Even thornier was the problem of getting them to stand upright, and during the reign of the ‘architect doge’ Ziani, the proclamation went out that whoever succeeded would be granted any grazia onesta. No one could until a Lombard named Nicolo Barattieri managed the feat with wet ropes (a story suspiciously similar to the 16th-century tale of the raising of the Vatican obelisk in Rome) and asked, as his reward, for permission to set up gambling tables between the two columns, thus making the area Venice’s first casino.
This idea too was about half a millennium ahead of its time and it scandalized the government; the last thing they wanted in their municipal parlour was a gambling den. Unable to renege on the grazia onesta, the artful doge decreed at the same time that all public executions should henceforth take place ‘between the two red columns’ (though one is really grey), and the heads of criminals be put on display there – which, as had been suspected, succeeded in driving away so many potential gamblers that Barattieri’s games were soon run out of business.
Most unfortunates were hanged or decapitated; on one memorable occasion in 1405, however, the Venetians woke up to find three traitors buried alive here, with only their legs sticking out of the ground.
The Venetians had not only a knack for converting their booty into self-serving symbols, but a precocious ability to create art from objets trouvés.
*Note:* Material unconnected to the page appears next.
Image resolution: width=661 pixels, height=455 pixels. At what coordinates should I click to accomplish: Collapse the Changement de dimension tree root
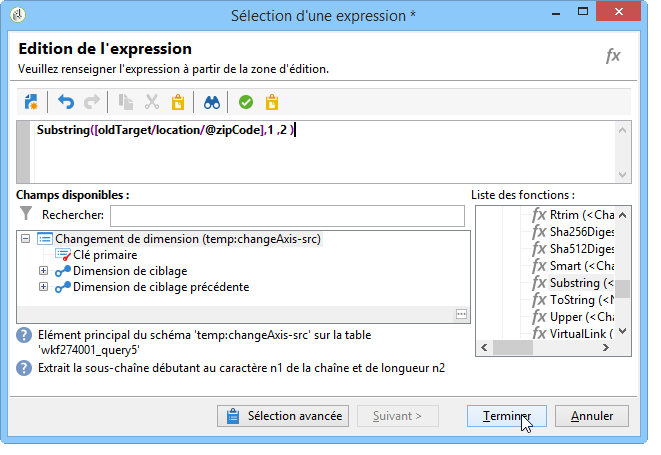click(x=25, y=239)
The figure on one column is the obscure St Theodore with his crocodile or dragon, or fish. Venice’s first patron (made redundant with the arrival of St Mark’s relics, and not restored to his post until the late 13th century) was made from a Parian marble head of Mithridates of Pontus and a Roman torso, and other ancient bits, now all replaced by a copy; the original is kept in the Palazzo Ducale.
The second column’s Lion of St Mark is actually a bronze chimera from Syria or China; the Venetians simply added wings, and slid a book under its paw.